Based on the research works, the following advantages will be achieved by students’ activity books:
(1)    Getting interest from the students;
(2)    Handling the pencil systematically; holding
(3)    Preparing writing for Grade One;
(4)    Getting fine motor skills;
(5)    Avoiding giving children strenuous homework;
(6)    Knowing children’s development through their exercise books;
(7)    Informing children’s achievement to their parents;
(8)    Improving eye-hand coordination;
(9)    Encouraging higher order thinking skills such as creative thinking, problem-solving skills, inquiry skills, decision making skills, etc.;
(10)    Improving their language through sharing experiences between peers and as a consequence developing self-confidence, interpersonal skills, resiliency skills, and emotional control. Actually, KG is the transition grade which places particular emphasis on the smooth transition from home and ECCD centers to the school environment and uses methods derived from Child Centered Approaches. The programs for Kindergartners are based upon the following ideas:
•    The child’s experience of fun at school;
•    A warm welcome from the teacher each day;
•    A child friendly environment with learning spaces and resources;
•    Welcoming and inviting classroom learning spaces to explore;
•    Lots of time to freely explore and play and learn new and interesting things;
•    A teaching methodology based in play, exploration, freedom to learn;
•    Free interaction between teacher and children, and child to child;
•    Flexibility of activity according to the needs and interest of the children;
•    Promoting independent decision making and problem solving activities;
•    Encouraging the participation of all children regardless of interest and ability, language and culture.

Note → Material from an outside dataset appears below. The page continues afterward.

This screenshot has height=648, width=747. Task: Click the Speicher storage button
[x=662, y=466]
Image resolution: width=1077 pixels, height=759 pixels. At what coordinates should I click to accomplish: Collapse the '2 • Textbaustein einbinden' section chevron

Assessment is carried out for each individual child and is always formative. The child cannot “pass” or “fail”. Kindergartner develops and grows and learn. There are no traditional formal written tests of examinations. Adults (teachers, parents, or family members) and children make judgments every day about their own competence and the competence of others – their knowledge, their skills and their attitudes and behaviors. They use these judgments to decide on actions to take in future. These judgments are the assessments of competence of kindergartners and this kind of assessment is one and the only one which best suits that level.
The most important thing is that the approaches and methodologies for KG have been totally changed from the past and thus KG teachers also need to change their traditional teaching methodologies. The Department of Teacher Education and Training makes plans for KG teacher training and within these days Training for Trainers are being conducted in Mandalay. Trainers should keep in their mind that they are crucial for showing the ways and means – what and how KG teachers should do. Successful KG implementation is very much dependent on KG teachers. Starting from the training they have to learn the new approaches and methodologies. Interest and active participation/learning at the training will make them well-prepared to enter KG classrooms with confidence that teachers should have, since they are the key actors not only for the children but also for the Nation’s future.
In brief, it can be concluded that kindergartners will learn not only alphabets but also knowledge, skills and attitudes to become well qualified human resources. Our ultimate goal is to achieve holistic development of the kindergartners.